The Holy Roman Emperor title provided the highest prestige among medieval monarchs, because the empire was considered by the Catholic Church to be the only successor of the Roman Empire during the Middle Ages. Thus, in theory and diplomacy, the emperors were considered first among equals among other Catholic monarchs across Europe. But who was the first of these prestigious emperors?
Charlemagne is a towering founder figure, but he was not the first Holy Roman Emperor in the strict historical sense. That title is best reserved for Otto the Great if you mean the durable (and Germanic) medieval institution, while Frederick Barbarossa has the strongest claim if you mean the moment the empire became consciously “Holy Roman” in name and ideology.
Why Charlemagne gets the credit
The reason Charlemagne is so often called the first Holy Roman Emperor is simple: he was crowned “Emperor of the Romans” on Christmas Day 800 CE, by Pope Leo III, reviving the title more than three centuries after the fall of the Western Roman Empire. Later writers treated that coronation as the starting point of the western imperial tradition. Britannica notes that Charlemagne was the first emperor of what was later called the Holy Roman Empire, but that wording already signals the historical problem: the empire was “later called” that, not at the moment of his coronation.
In other words, Charlemagne’s achievement was real, but the label is retrospective. He was crowned at a moment when the papacy needed a powerful protector and the idea of a revived Roman emperorship in the West was politically useful. That was a grand restoration, but not yet the fully formed political structure we usually mean by the Holy Roman Empire.

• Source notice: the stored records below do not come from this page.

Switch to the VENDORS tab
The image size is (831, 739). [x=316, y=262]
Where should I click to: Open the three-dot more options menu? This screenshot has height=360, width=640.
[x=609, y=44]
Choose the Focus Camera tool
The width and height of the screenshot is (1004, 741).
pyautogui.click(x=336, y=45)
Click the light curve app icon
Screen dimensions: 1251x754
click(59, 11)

Why Otto I has a stronger claim
Otto the Great has a much better claim if the issue is continuity and institution. Britannica describes Otto I as Holy Roman Emperor from 962 to 973, and standard accounts of the empire’s formation place the decisive revival of the imperial title in his coronation by Pope John XII in 962.
That matters because Otto did not merely inherit Charlemagne’s memory; he re-established an imperial order that actually endured. He tied the German kingship to Italy and the papacy in a way that became the durable framework of the medieval empire, and later summaries explicitly describe 962 as the beginning of the continuous existence of the Holy Roman Empire.
Otto also better fits the political geography of the later empire. Charlemagne ruled a Frankish super-kingdom, while Otto ruled from the East Frankish/German core that would become the empire’s lasting heartland. That is why many historians see Otto’s coronation as the real foundation of the medieval imperial system, even if they still acknowledge Charlemagne as an ancestral model.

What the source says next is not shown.